We begin with the unsettling storm lashing South Africa after President Jacob Zuma flip flopped on his choice of the country’s Finance Minister.
The country’s papers were in a race against time all through Sunday as the commentators struggled to understand President Zuma’s mindset after he decided to appoint Pravin Gordhan as his new finance minister in place of David “Des” Van Rooyen, sworn in just four days earlier.
Gordhan is a highly-respected member of the South African Communist party and a former Finance minister who was prior to his appointment the minister of Cooperative Governance and Traditional Affairs in Zuma’s government.
As Mail and Guardian reports, that President Zuma’s change of heart was an exercise in damage control as there was such a sense of country-wide grief at his original sacking of Nhlanhla Nene who had been incharge of the strategic portfolio until May 2014.
The axing of the well respected and knowledgeable Nene, late on Wednesday last week, had sent the Rand into a tailspin – with the currency plummetting to beyond 16 to the dollar. According to the paper, civil society, business, unions and other pressure groups forced the change by piling pressure on the ANC.
“Allowing financially illiterate President Jacob Zuma to impose his ideas on South Africa’s fiscal policy is akin to handing a practicing alcoholic keys to the booze cabinet” fumed the influential electronic newspaper “News24.com.
Pravin Gordhan’s return to his old job is a sign of the changing dynamics of South African politics, according to Mail and Guardian.
The paper reports that allies of the ruling African National Congress demand to be consulted on cabinet reshuffles. The South African Communist party and the country’s powerful Trade Union COSTU, both members of the ruling troika, want the tri-partite alliance and not just the ANC to be the strategic decision makers when it comes to appointing ministers.
The rand recovered almost 80 cents to the US dollar on Sunday evening following Pravin Gordan’s return to his old post, reports Times Live.
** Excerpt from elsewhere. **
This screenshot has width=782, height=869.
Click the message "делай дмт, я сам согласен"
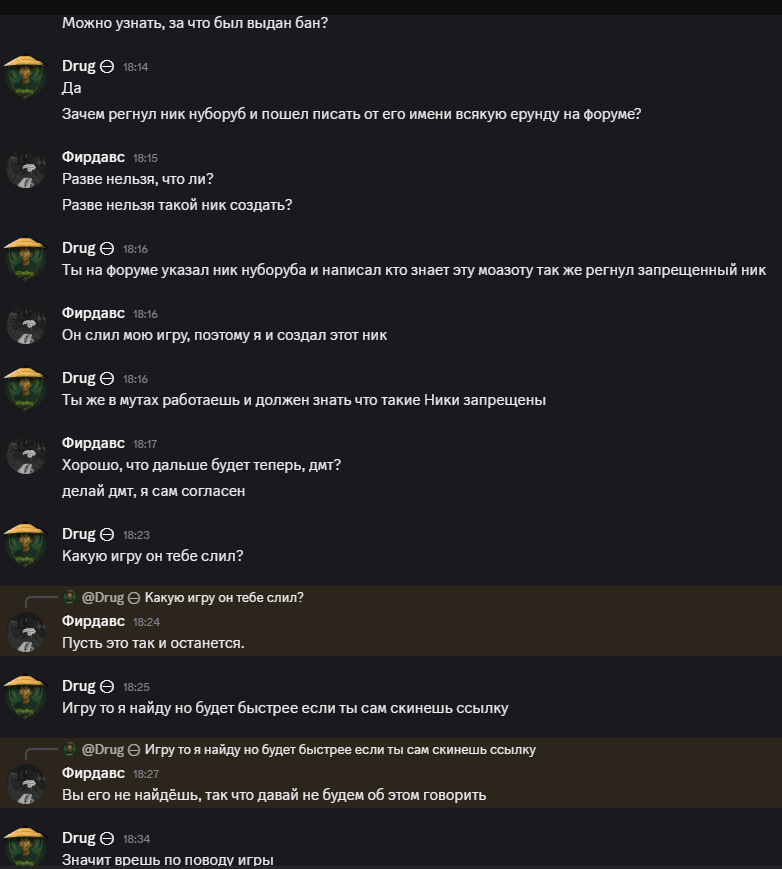click(x=153, y=491)
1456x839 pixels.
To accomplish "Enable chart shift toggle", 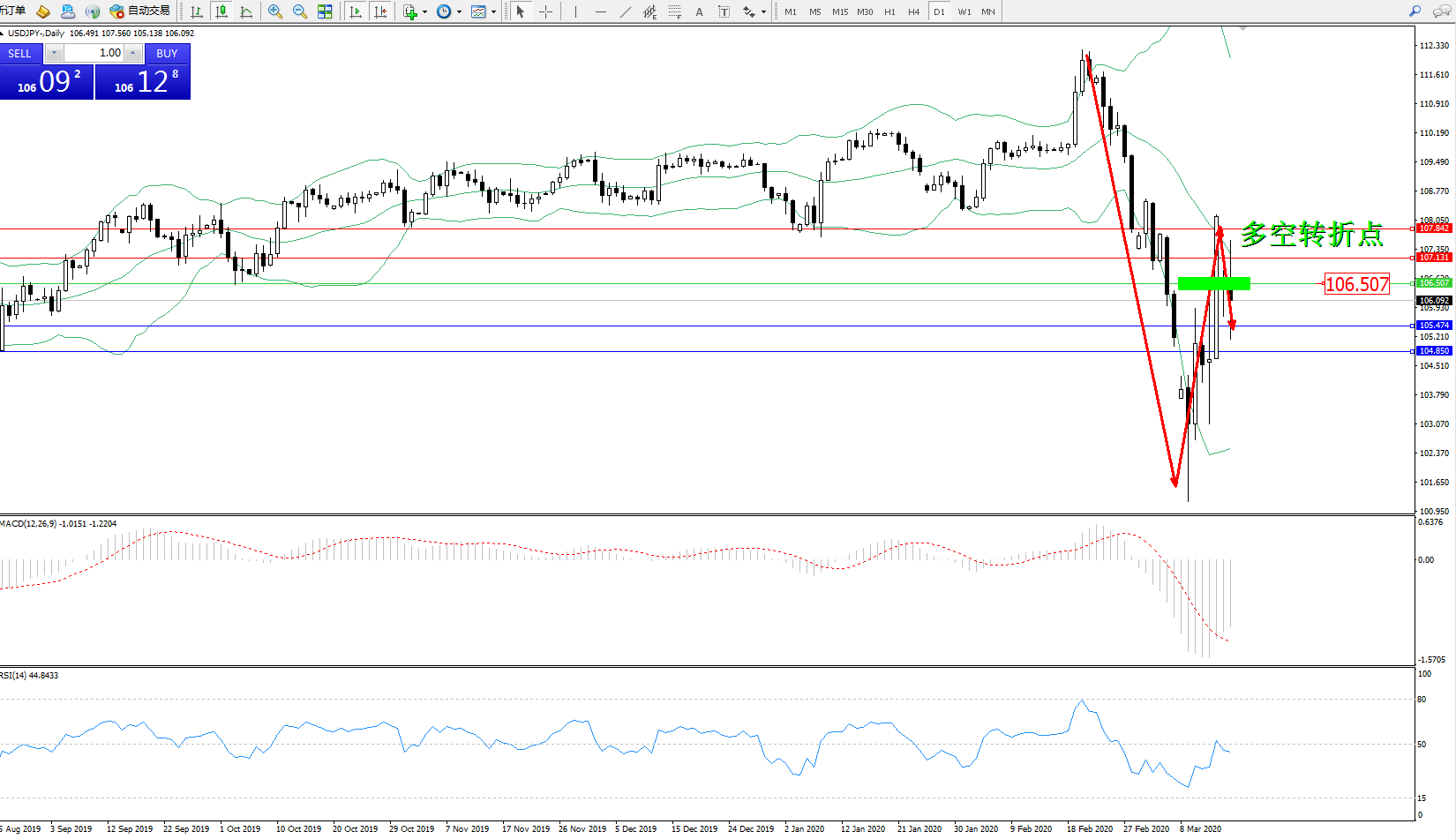I will 380,11.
According to the paper, Gordhan’s appointment will also put to bed speculation that South Africa will veer off from its cost saving policy, that Treasury is easily influenced by political agendas, including that it will budge and approve a controversial renegotiation of the controversial South African Airways Airbus deal largely rumoured to be the reason for Nhlanhla Nene’s dismissal.
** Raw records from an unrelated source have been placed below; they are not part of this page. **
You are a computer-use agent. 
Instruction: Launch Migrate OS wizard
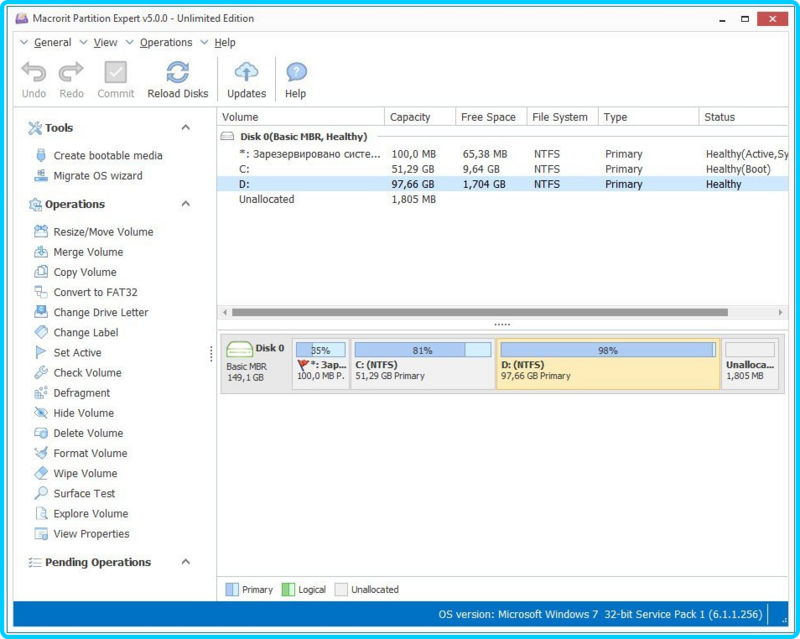(97, 176)
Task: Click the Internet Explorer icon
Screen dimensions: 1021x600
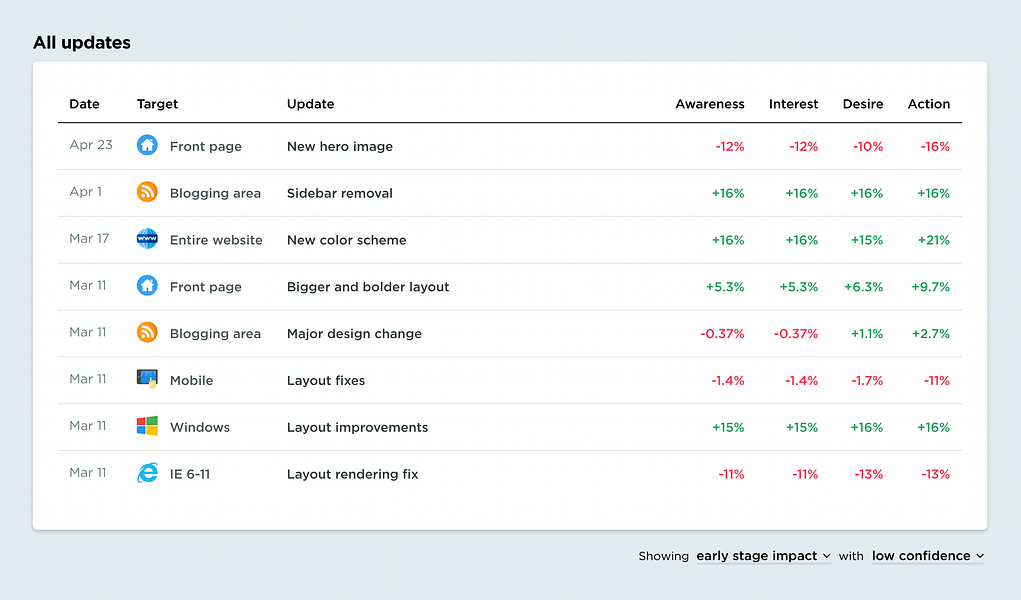Action: [x=147, y=473]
In another reaction to the confusion in Pretoria, City Press says the heavy toll of the Zuma presidency is incalculable. According to the paper he has destroyed domestic and international confidence in South Africa’s fiscal management regime with the stroke of the pen.
For the paper, Zuma’s corruptible ways have “infected the ranks of the ANC” and encouraged a culture that seems to say that access to public office equals access to the public purse.
And in a damning conclusion City Press warns that “this rapacious practice has spawned factionalism on a grand scale as members fight over what rightfuly belongs to the public”.